Objectif> Pour chaque affirmation, dites si la critique de roman ci-dessous la confirme : répondez oui ou non et citez mot pour mot les mots du texte qui tranchent. 1. Jeanne étudie la peinture à l'Académie Colarossi. 2. La passion pour Modigliani décrite dans la critique remonte à l'enfance. 3. L'homme croisé dans les escaliers porte une écharpe bleue.

Extrait choisi>

Je suis Jeanne Hébuterne : deux ombres incandescentes, une seule passion

Depuis quelques années maintenant, j’ai une passion toute particulière pour Modigliani. Ses portraits, étranges et mélancoliques, me touchent et m’intriguent. Si un tableau de Modigliani se trouve dans un musée où je suis, je vais tout faire pour y passer devant plusieurs fois. Et quand un livre parle de lui, je ne peux me résoudre à l’ignorer. J’avais vaguement lu le résumé de ce livre, j’ai vu qu’il parlait de Modigliani, j’ai su qu’il allait m’intéresser. Mais ça, c’est le sujet. Combien de livres abordent des thématiques qui nous passionnent, mais nous laissent indifférent ou consterné. Ça aurait pu être le cas avec Je suis Jeanne Hébuterne, mais ça ne le fut pas. De sujet passionnant, ce livre s’est transformé au fil des pages en un roman haletant et dévorant. Une belle réussite !


Jeanne a dix-huit ans, vit chez ses parents, étudie la peinture à l'Académie Colarossi. Une vie simple de jeune bourgeoise, peu ébranlée par les contingences matérielles. Un jour elle voit une masse s’approcher, dans les escaliers, puis se transformer en une silhouette d’homme. Écharpe rouge à grosses mailles de laine, pantalon, gilet et veste de velours marron. Il est élégant, mais tout maculé de peinture jaune. Et sous des sourcils fournis perce un regard noir impérieux. Elle a fait la rencontre d’Amedeo Modigliani. Elle est foudroyée sur place. D’abord par son regard, puis par la passion. Celle-ci même qu’elle a toujours voulu fuir. « D’habitude je fuis l’amour.

Éléments conservés d'une collection:
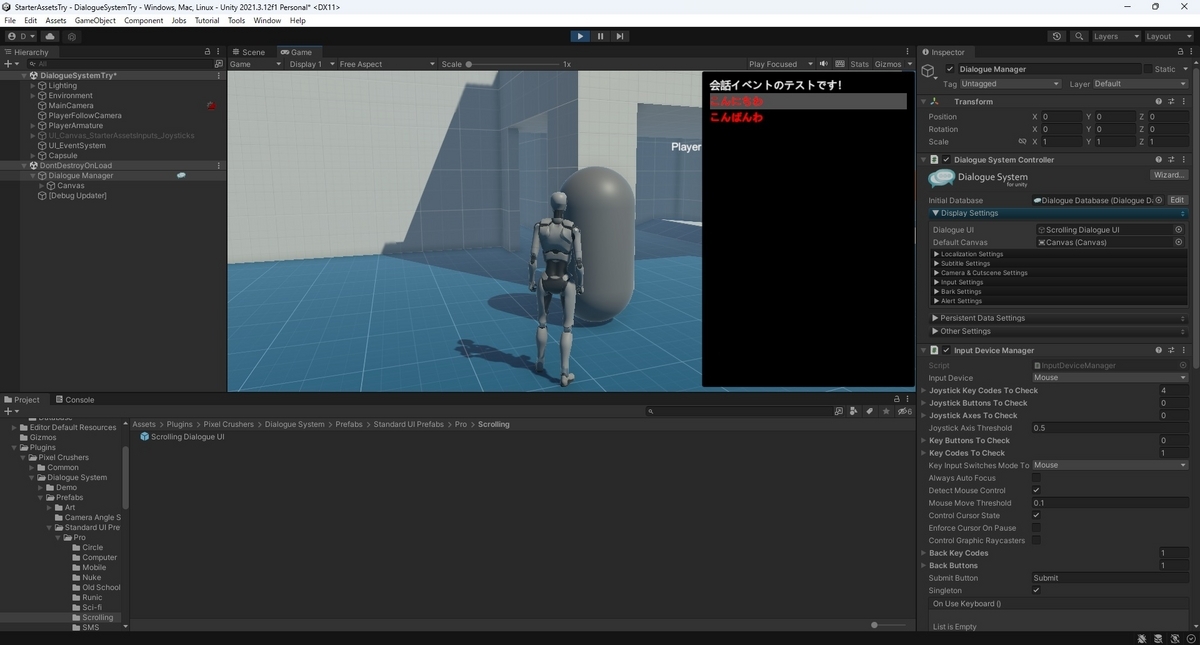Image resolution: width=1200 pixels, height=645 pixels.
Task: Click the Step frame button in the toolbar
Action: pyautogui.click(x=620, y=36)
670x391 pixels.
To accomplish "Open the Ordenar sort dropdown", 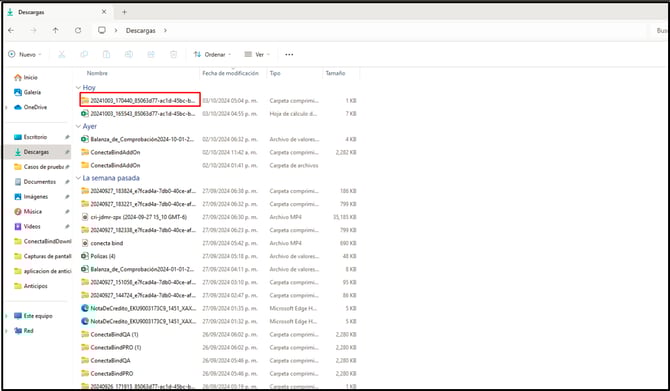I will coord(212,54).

==

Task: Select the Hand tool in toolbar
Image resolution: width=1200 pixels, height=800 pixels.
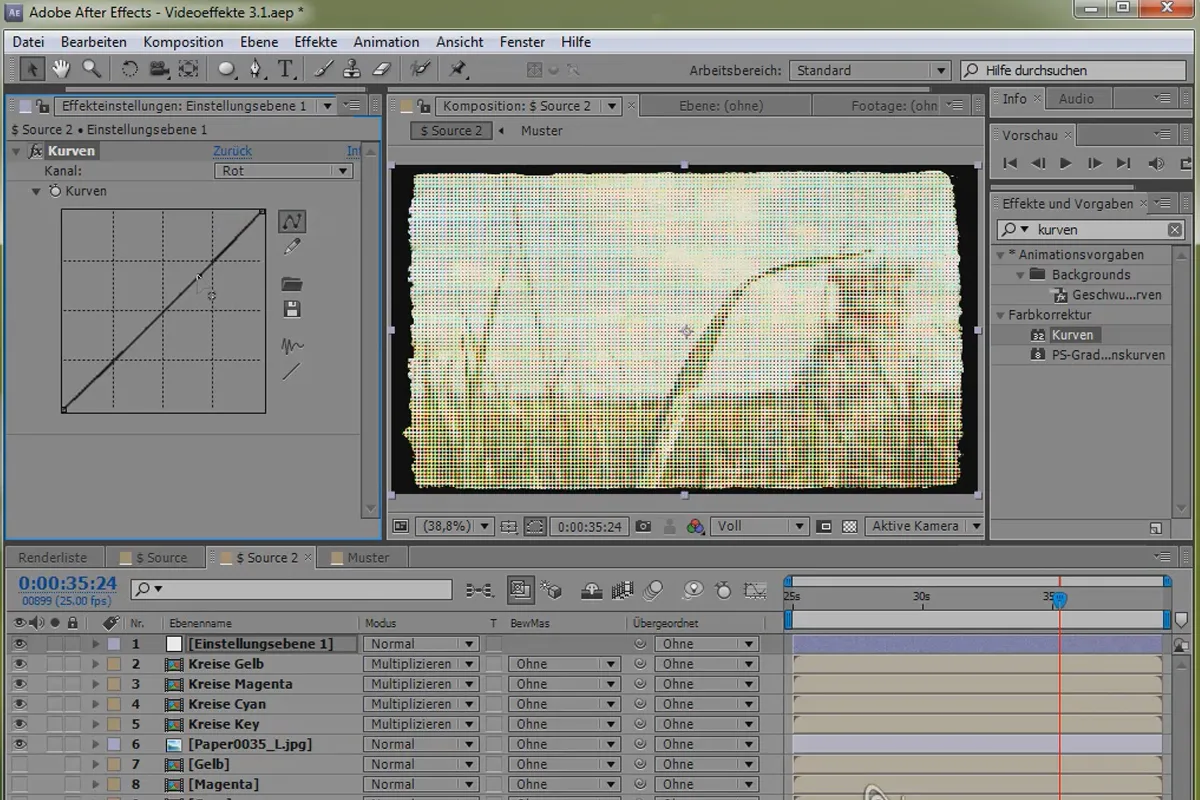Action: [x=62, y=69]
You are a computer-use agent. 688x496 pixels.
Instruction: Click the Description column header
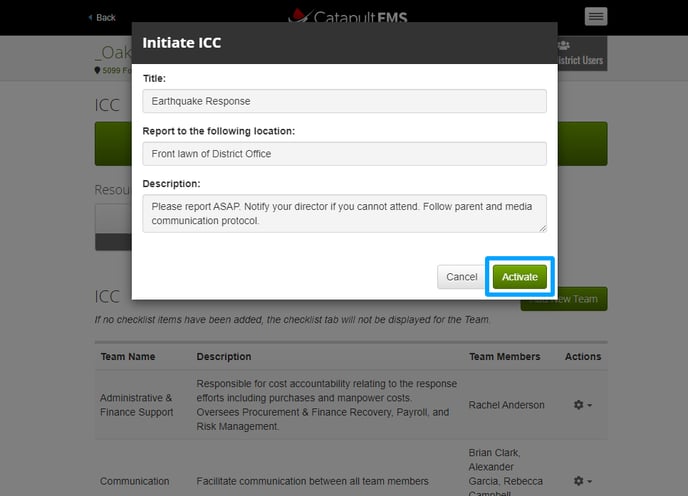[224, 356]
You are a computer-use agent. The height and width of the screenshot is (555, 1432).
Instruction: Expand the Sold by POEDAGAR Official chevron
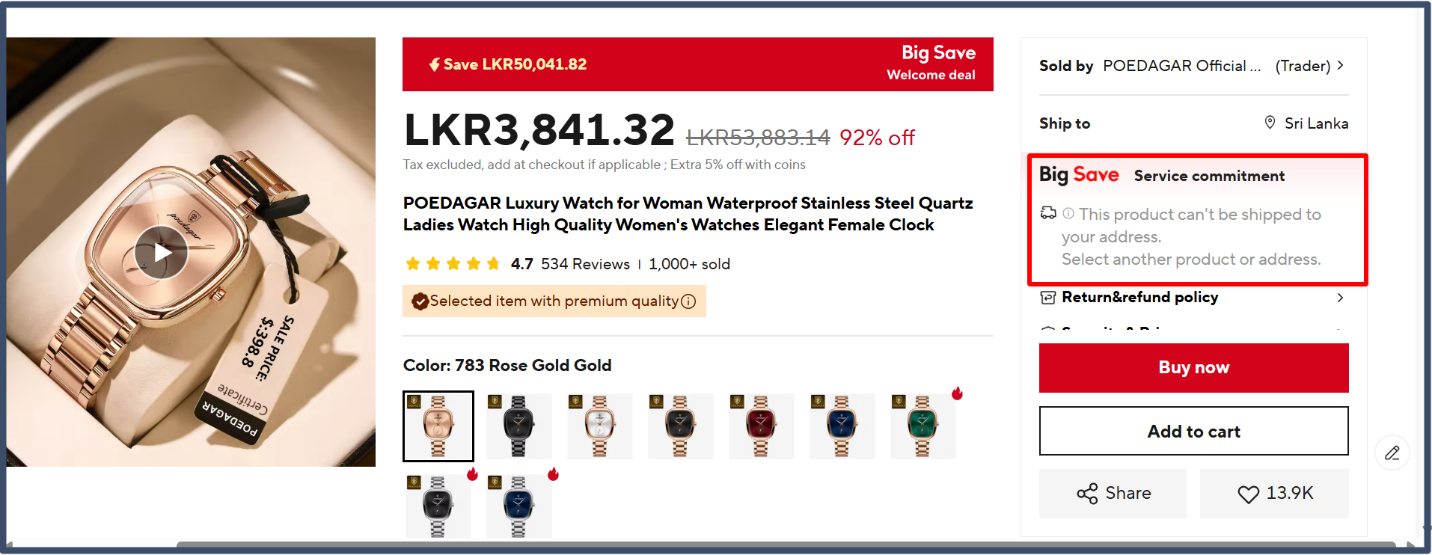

--

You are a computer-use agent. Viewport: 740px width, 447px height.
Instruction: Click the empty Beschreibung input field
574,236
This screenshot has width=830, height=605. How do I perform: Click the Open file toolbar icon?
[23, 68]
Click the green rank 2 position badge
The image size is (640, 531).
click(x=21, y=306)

Réponse>
1. Oui : « étudie la peinture à l'Académie Colarossi »
2. Non : « Depuis quelques années maintenant, j’ai une passion toute particulière pour Modigliani »
3. Non : « Écharpe rouge à grosses mailles de laine »